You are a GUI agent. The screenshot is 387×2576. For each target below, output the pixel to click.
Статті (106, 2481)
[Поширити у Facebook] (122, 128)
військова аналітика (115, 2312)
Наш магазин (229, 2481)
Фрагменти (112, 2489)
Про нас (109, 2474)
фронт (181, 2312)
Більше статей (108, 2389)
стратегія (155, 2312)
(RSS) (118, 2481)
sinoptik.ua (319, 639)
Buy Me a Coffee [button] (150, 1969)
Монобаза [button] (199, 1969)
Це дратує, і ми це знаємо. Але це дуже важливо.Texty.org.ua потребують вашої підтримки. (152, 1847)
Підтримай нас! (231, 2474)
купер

|---|

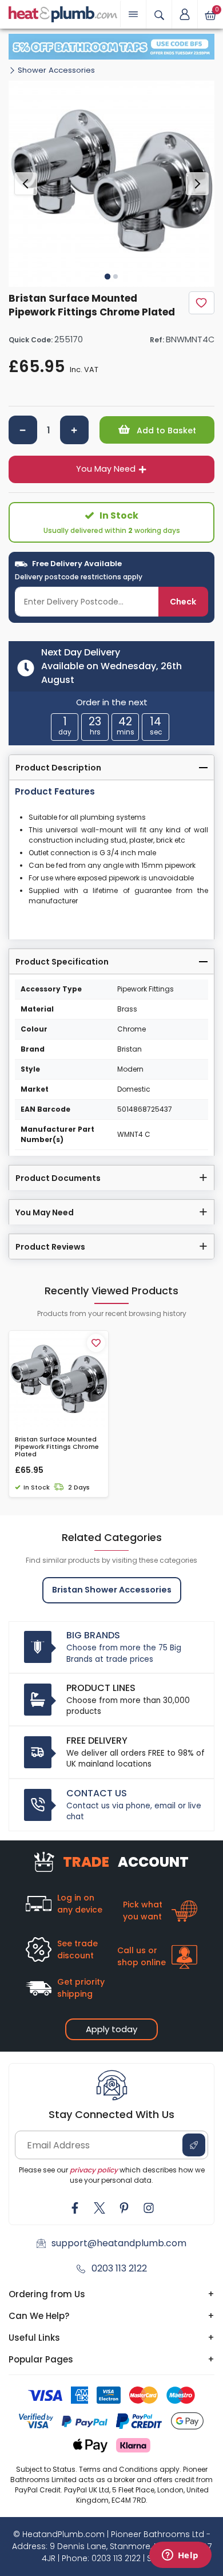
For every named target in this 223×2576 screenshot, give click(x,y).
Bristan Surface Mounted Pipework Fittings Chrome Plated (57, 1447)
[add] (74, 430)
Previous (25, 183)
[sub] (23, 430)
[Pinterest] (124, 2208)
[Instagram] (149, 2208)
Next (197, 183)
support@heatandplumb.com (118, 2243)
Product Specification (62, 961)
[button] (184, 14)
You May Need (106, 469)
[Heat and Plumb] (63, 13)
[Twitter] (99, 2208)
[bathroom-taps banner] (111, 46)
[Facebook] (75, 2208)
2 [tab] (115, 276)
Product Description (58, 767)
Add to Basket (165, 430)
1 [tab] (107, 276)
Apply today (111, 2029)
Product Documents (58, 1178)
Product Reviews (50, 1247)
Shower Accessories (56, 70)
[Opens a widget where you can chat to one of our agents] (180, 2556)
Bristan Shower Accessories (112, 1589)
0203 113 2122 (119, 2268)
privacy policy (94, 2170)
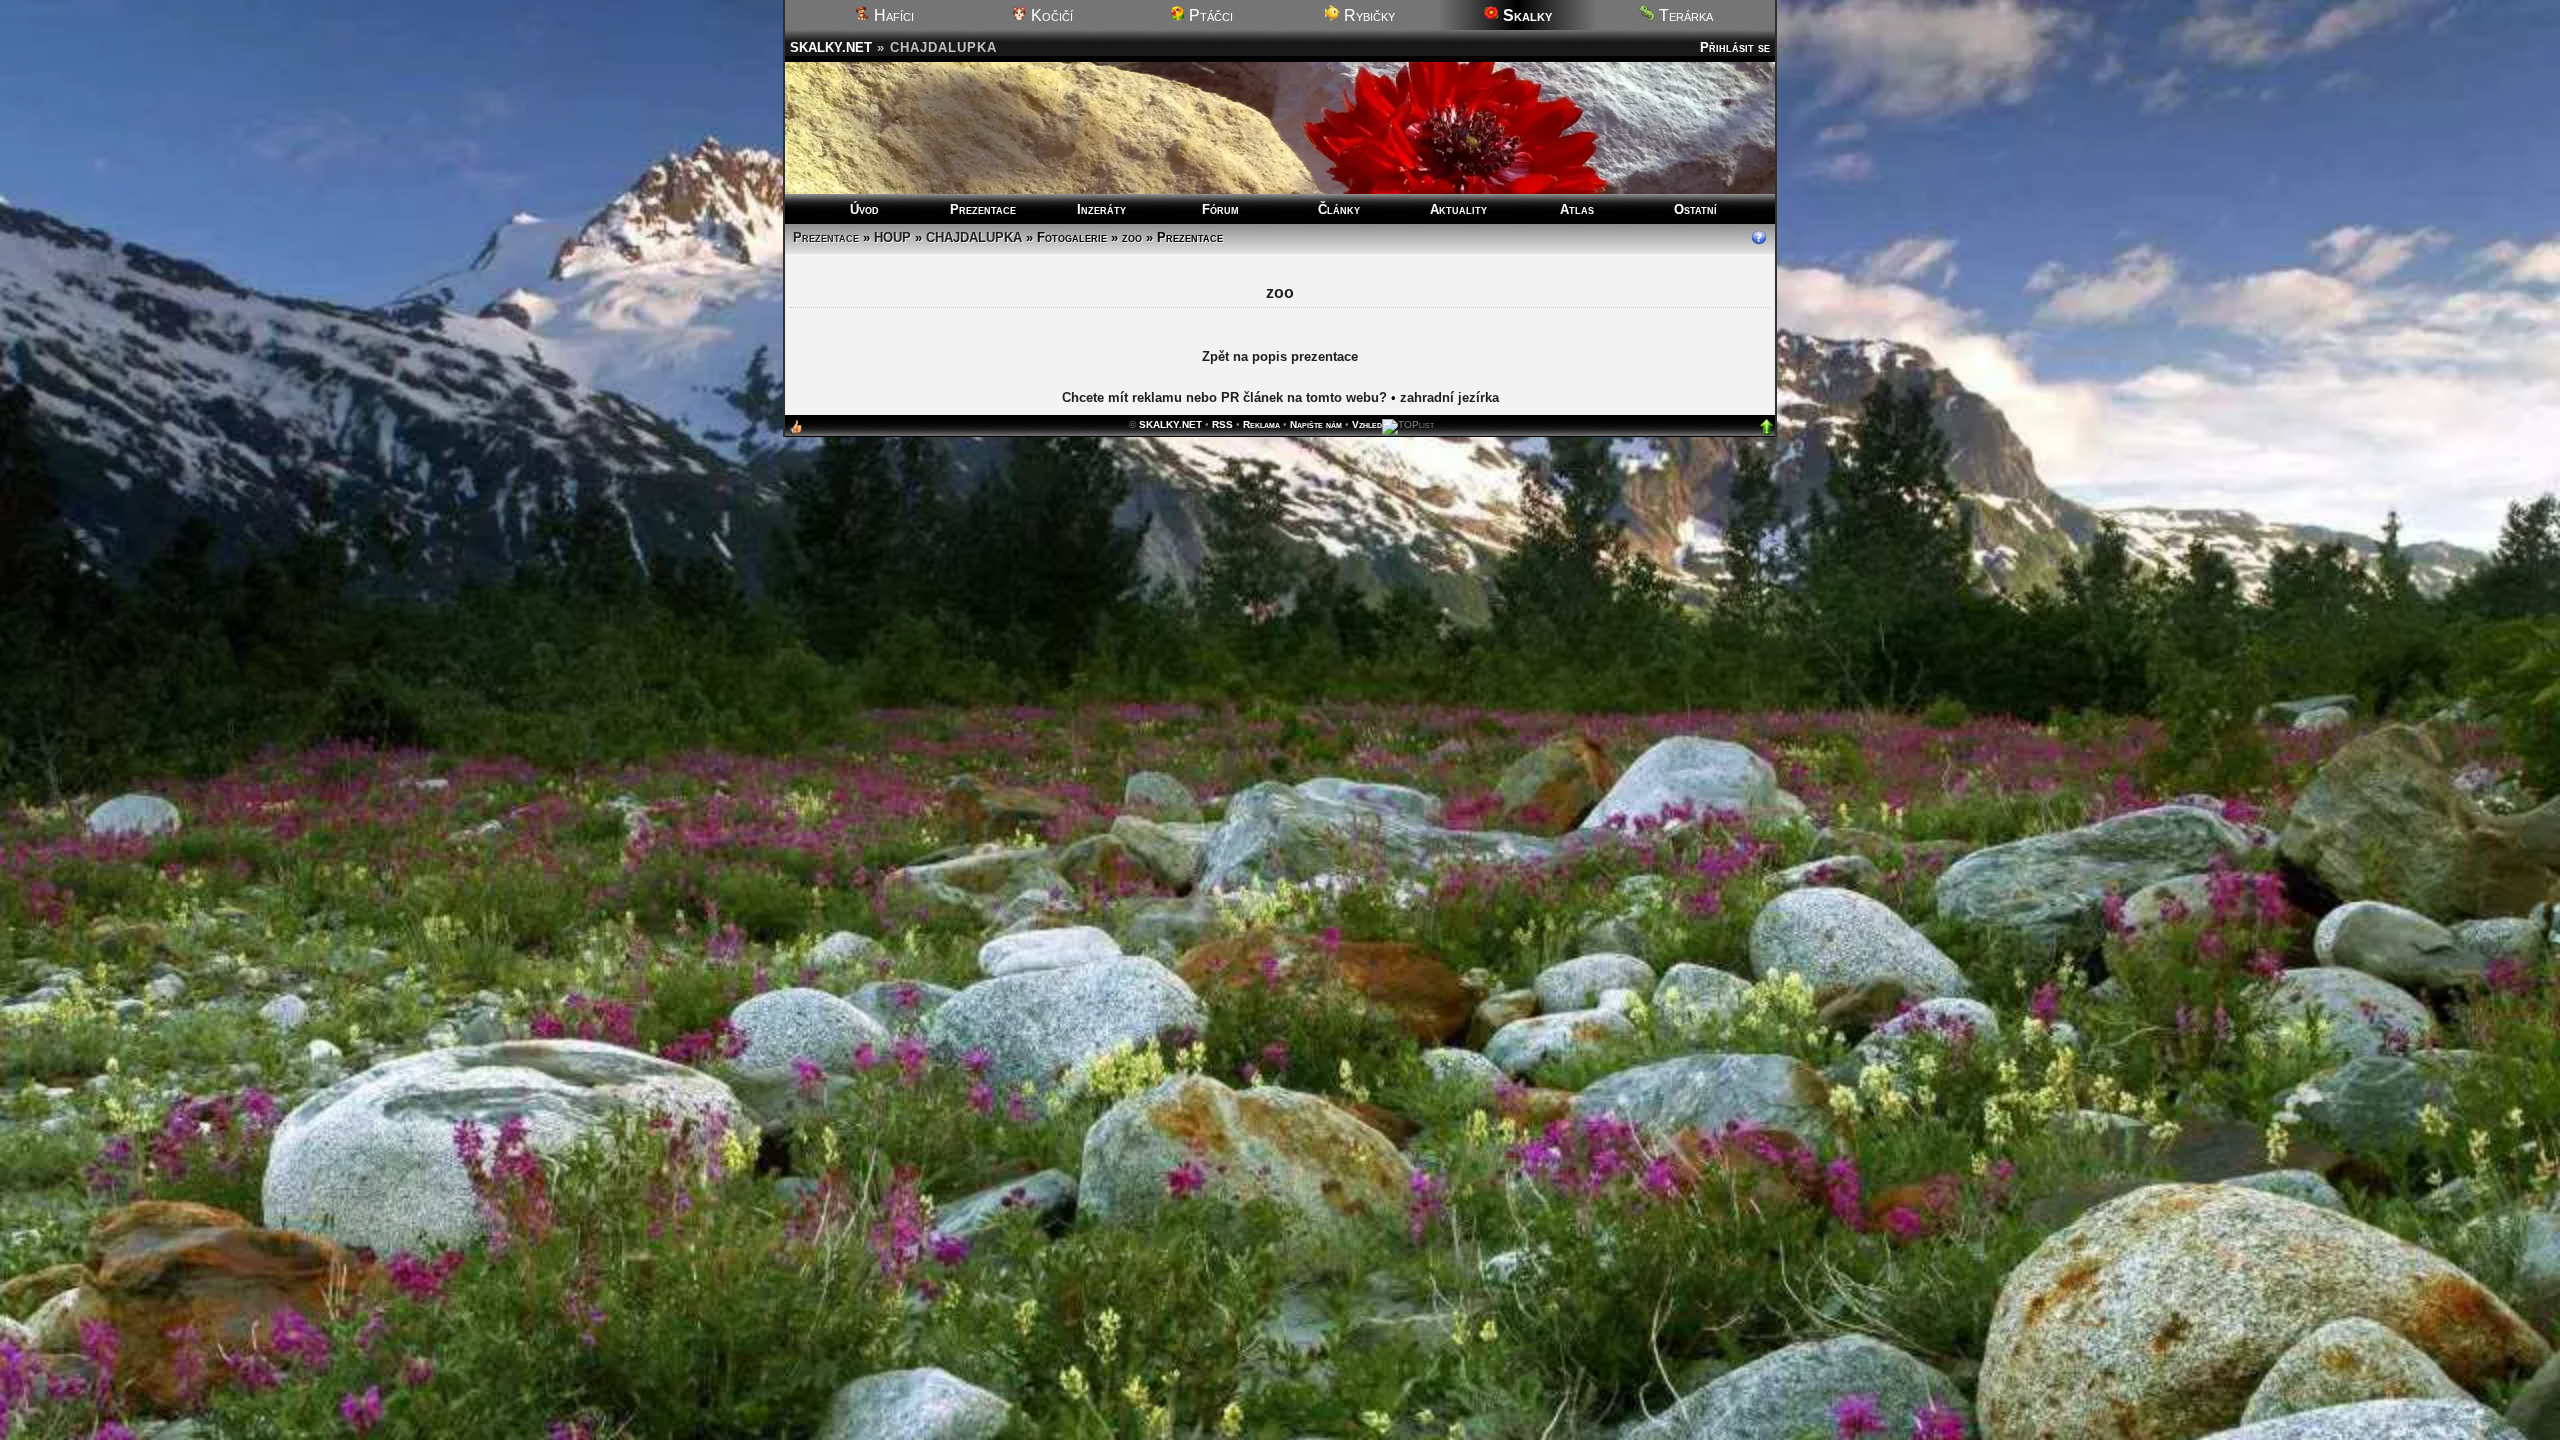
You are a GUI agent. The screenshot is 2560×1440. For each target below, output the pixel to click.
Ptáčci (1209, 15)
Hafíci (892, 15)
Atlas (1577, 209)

|---|

**AIM OF THE EXERCISE:** Collect each line above holding the string "Product".

**SOLUTION TO THIS PROBLEM:**
Product Specification (62, 961)
Product Description (58, 767)
Product Documents (58, 1178)
Product Reviews (50, 1247)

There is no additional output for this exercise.